When ready to serve, spoon the sauce over the eggplant halves, and sprinkle with the pomegranate seeds and zatar. If using, garnish with the thyme sprigs. Finally, drizzle with some olive oil. 

Baked Eggplants Galore

Blueberry Lemon Syrup

Hello, blogiverse! I have returned after the hiatus to end all hiatuses. While I won’t make excuses, I will say that since my last post I have travelled to Belgium, Poland, and Sweden, left my job of two years, moved, and started grad school. It has been a fun and wild ride (that is really just beginning), but, I assure you, not a leisurely one. That is to say: if I could have posted, I would have. But as I am sure grad school will remind me, sometimes one must prioritize rather than strive for perfection.


And with that, I will share with you my mission: five posts in five days! And while you shouldn’t expect the best composition or any lengthy exposition, you can expect five fine new recipes to try this Labor Day weekend. To start: blueberry lemon syrup. This is a delicious and refreshing syrup that I made for my former co-workers as a goodbye gift. A little goes a long way (especially on white fabrics–be careful!) and its uses are versatile. Pour it in cocktails, seltzer, or yogurt, or add a little cornstarch and use it as a syrup on scones or other baked goods.

Blueberry and Lemon

Blueberry Lemon Syrup

From Food in Jars

Makes 4 half-pint jars

3 pints of blueberries

zest of 1 lemon

juice of 1 lemon

1 3/4 cup sugar

3 cups water


Mash the blueberries with a potato masher or meat tenderizer and place them in a medium pot. Add the water and lemon zest and bring the mixture to a boil. Once it is boiling, reduce the heat and simmer until the liquid is very purple and the blueberries seem soft. This should take about 20-25 minutes.
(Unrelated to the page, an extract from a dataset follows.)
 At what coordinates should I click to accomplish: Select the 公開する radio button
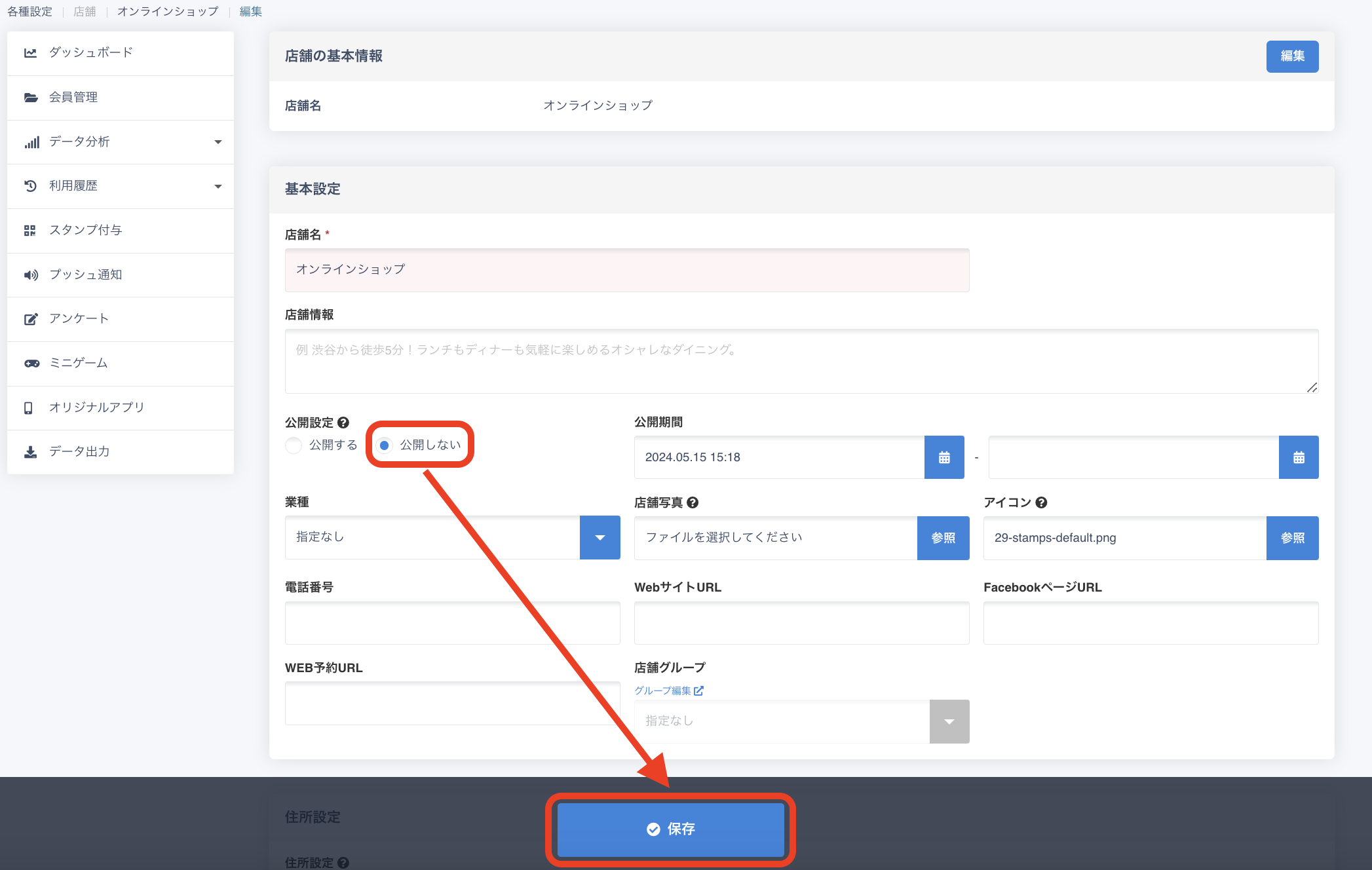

Strain the liquid from the blueberry parts by putting a large sieve over a large bowl and letting the mixture pass through it–undisturbed! Do not press down on the blueberries or otherwise try to extract additional liquid, because this will cause a cloudy syrup. Once you are done straining, discard the solids.

Straining Blueberries

Put the liquid back in the pot, and add the lemon juice and sugar. Bring this to a boil and make sure to skim any foam.

Once the mixture is brought to a boil, you can pour it into jars. If you are canning the syrup, process it for 10 minutes in a boiling water bath using jars you have sterilized and prepared.